Governor Kay Ivey has authorized school districts to give administrators handguns if they complete a training and approval process.

Alabama Gov. Kay Ivey (R) has enacted a controversial program aimed at permitting select school administrators in her state to become deputized, so they can use lethal force in active shooter situations.

The Alabama Sentry Program, which Ivey implemented via an executive memorandum on Thursday, permits select administrators in schools without police as resource officers to keep firearms on campus.

“We must provide a way for schools to protect their students in the upcoming school year,” Ivey said in a press release announcing the program.

The program, which comes amid a string of deadly school shootings, permits individuals designated as “sentries” to use “lethal force to defend the students, faculty, staff, and visitors.”

The measure does not force school districts to arm administrators and will not require them to carry guns. But it allows each school district to choose whether to arm administrators. It took effect immediately.

The measure is not being touted as a permanent solution. Larger districts may have the ability to hire school resource officers ― itself a controversial measure ― but many smaller schools can’t afford to. Ivey said her memorandum is a stopgap measure until legislatures can come up with a “concrete plan” to have a school resource officer on every campus.

“With the unfortunate continued occurrence of school violence across our country, we cannot afford to wait until the next legislative session,” Ivey said.

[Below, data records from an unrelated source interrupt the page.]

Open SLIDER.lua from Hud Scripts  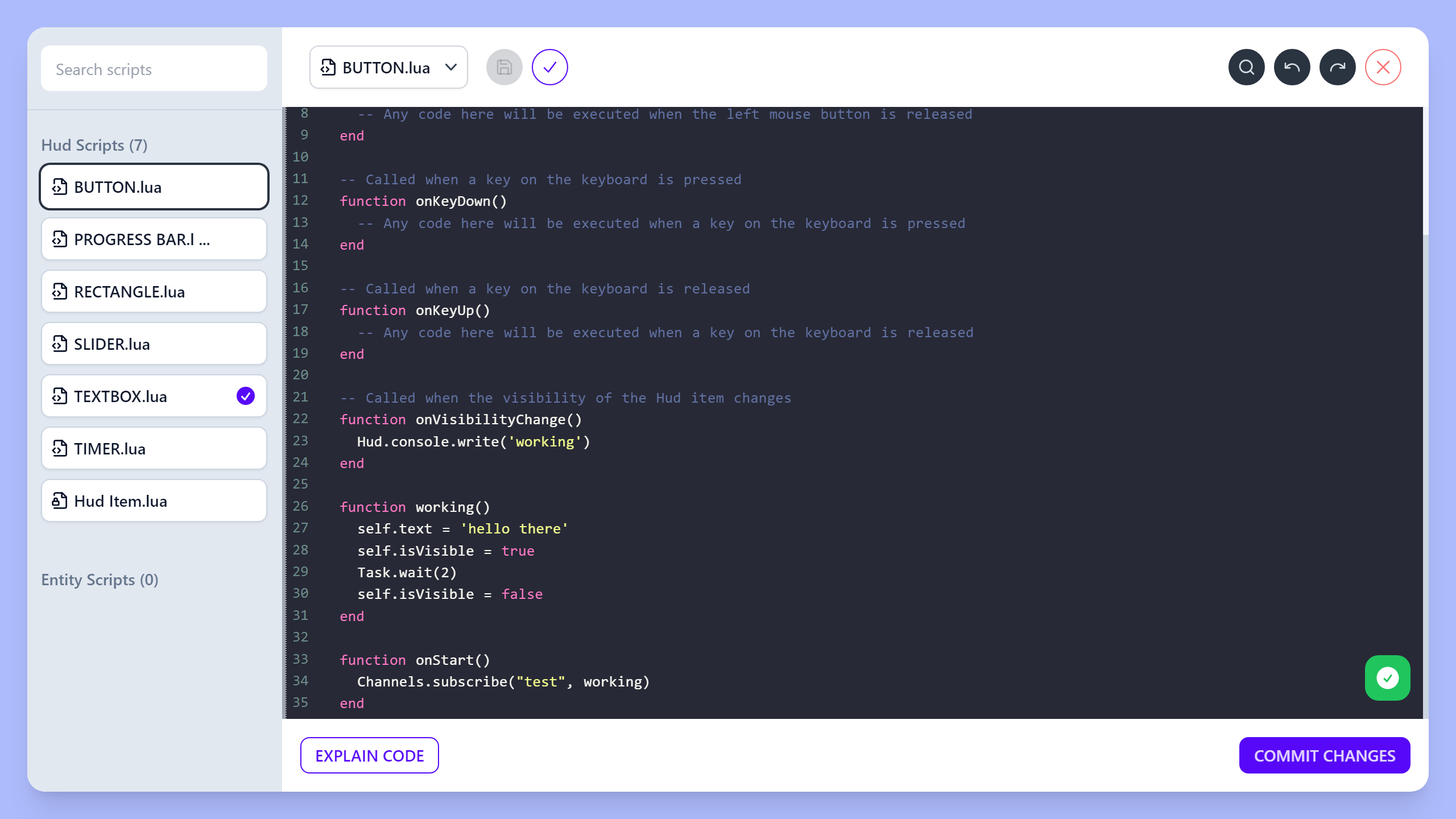coord(154,344)
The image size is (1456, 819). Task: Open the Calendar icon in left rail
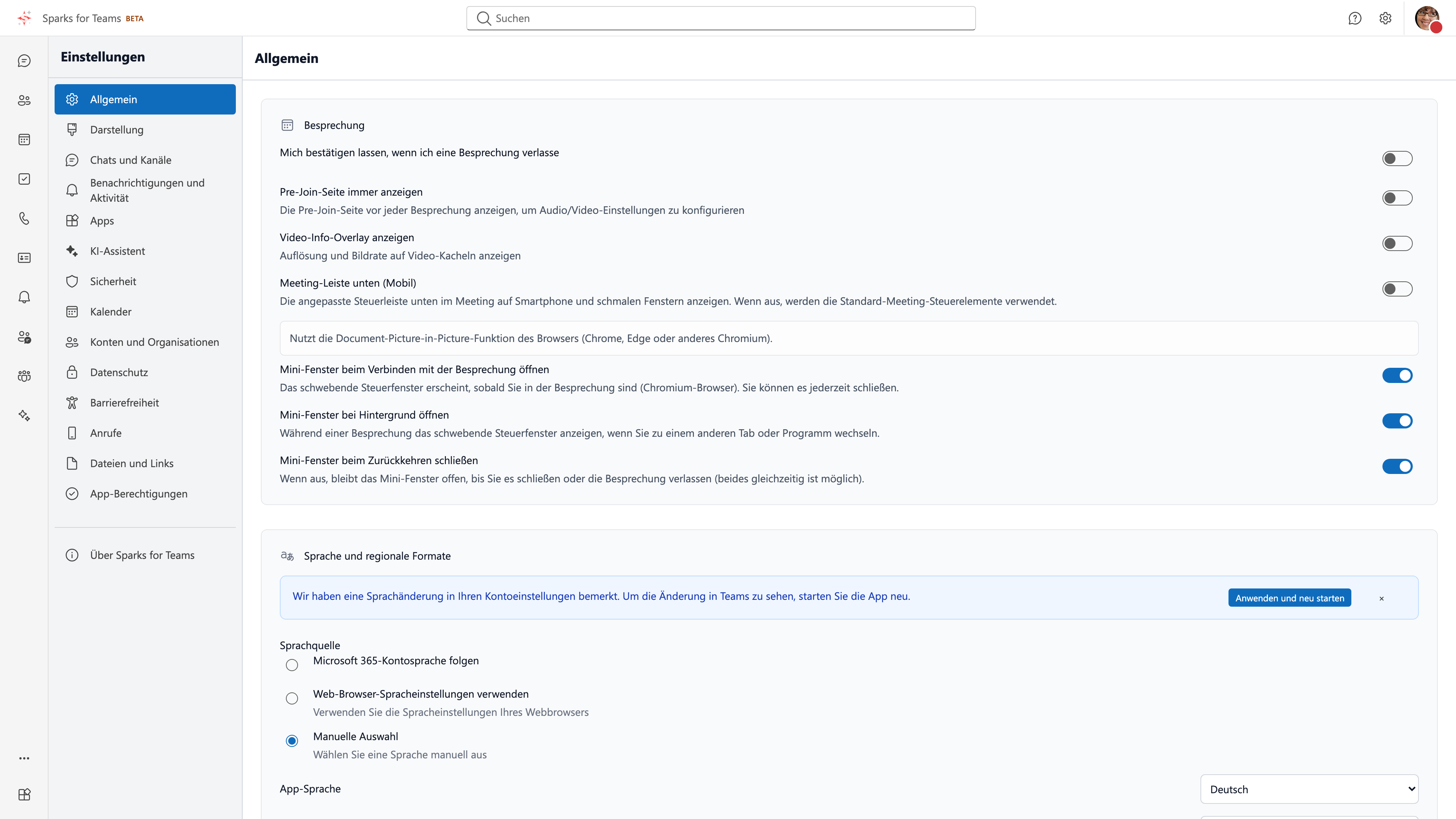click(x=24, y=140)
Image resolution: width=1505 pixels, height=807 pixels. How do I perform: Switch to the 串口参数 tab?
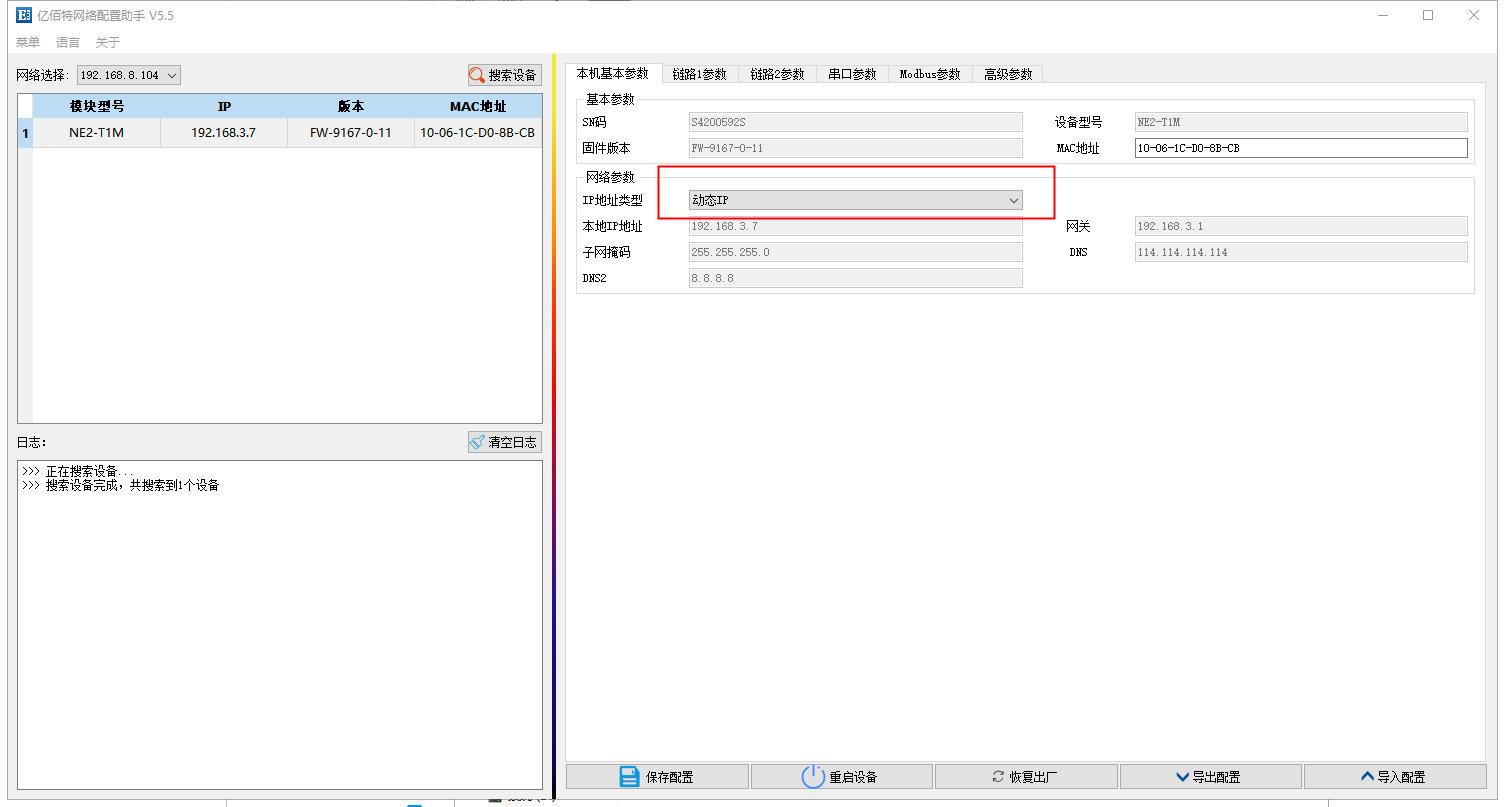click(x=852, y=74)
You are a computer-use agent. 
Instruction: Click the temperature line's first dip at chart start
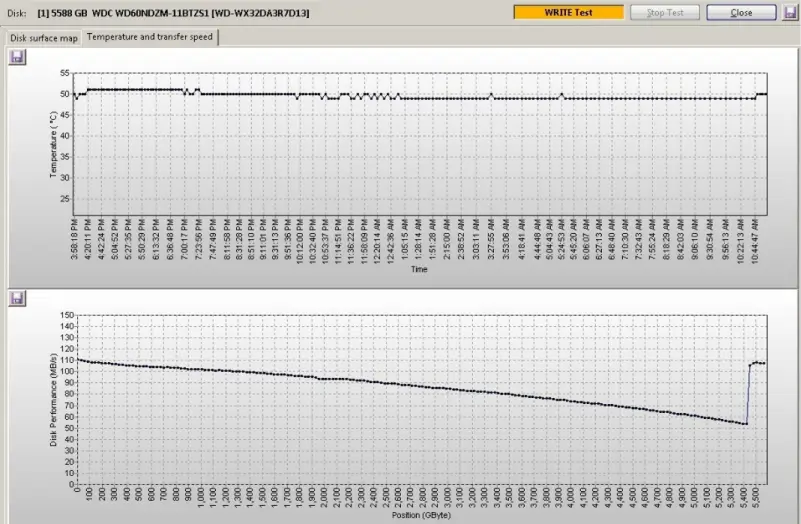76,98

Alabama Gov. Kay Ivey (R) has enacted a controversial plan intended to stop school shootings.
Alabama Gov. Kay Ivey (R) has enacted a controversial plan intended to stop school shootings.
Marvin Gentry / Reuters

Hal Taylor, Alabama’s secretary of law enforcement, said the program is “a common-sense approach to increasing security in our schools.”

Dr. Eric Mackey, the state superintendent of education, also praised the initiative.

“Schools are sanctuaries of learning and, as such, they must be safe places for our children to learn, knowing that the adults around them are watching out for their safety and security,” he said.

However, not everyone is in favor of the decision.

In a statement to The Tuscaloosa News, Benard Simelton, president of the Alabama NAACP, was critical of the memorandum.

“This is the absolute worst idea imposed on students,” Simelton said. “Since the Columbine school massacre in 1999, more than 215,000 students have been exposed to gun violence in schools. The answer to stop gun violence is not to bring in more guns.”

Anne Leader, head of the Alabama chapter of Moms Demand Action, also told The Birmingham News she doesn’t believe guns belong in schools.

“From our research, school safety experts, teachers, [and] law enforcement officials oppose arming teachers and staff,” said Leader, whose organization advocates for gun safety and reform. “They have other jobs they are meant to be doing in schools. They aren’t trained sharpshooters and don’t have ongoing training.”

The governor tasked the state Department of Education and the Alabama Law Enforcement Agency with establishing stringent guidelines for sentries. Anyone who wishes to participate must be approved by their district superintendent, school board and local law enforcement agency.

In addition to possessing a school administrator certificate and a concealed-carry permit, volunteers must pass annual law enforcement training, a mental health assessment and a drug screening.

Individuals who meet the requirements will be sworn as reserve deputy sheriffs. Each one will be provided with an authorized weapon, ammunition, a weapon storage safe and a “distinctively marked” bulletproof vest.

Ivey hopes to get volunteers trained this summer and have them ready and on campus before the start of the 2018-2019 school year.

The Council for Leaders in Alabama Schools, an organization that focuses on promoting education and helping school systems with professional development, is withholding judgment for now.

“We look forward to representing our members in the ongoing conversation,” Vic Wilson, the group’s executive director, told The Birmingham News.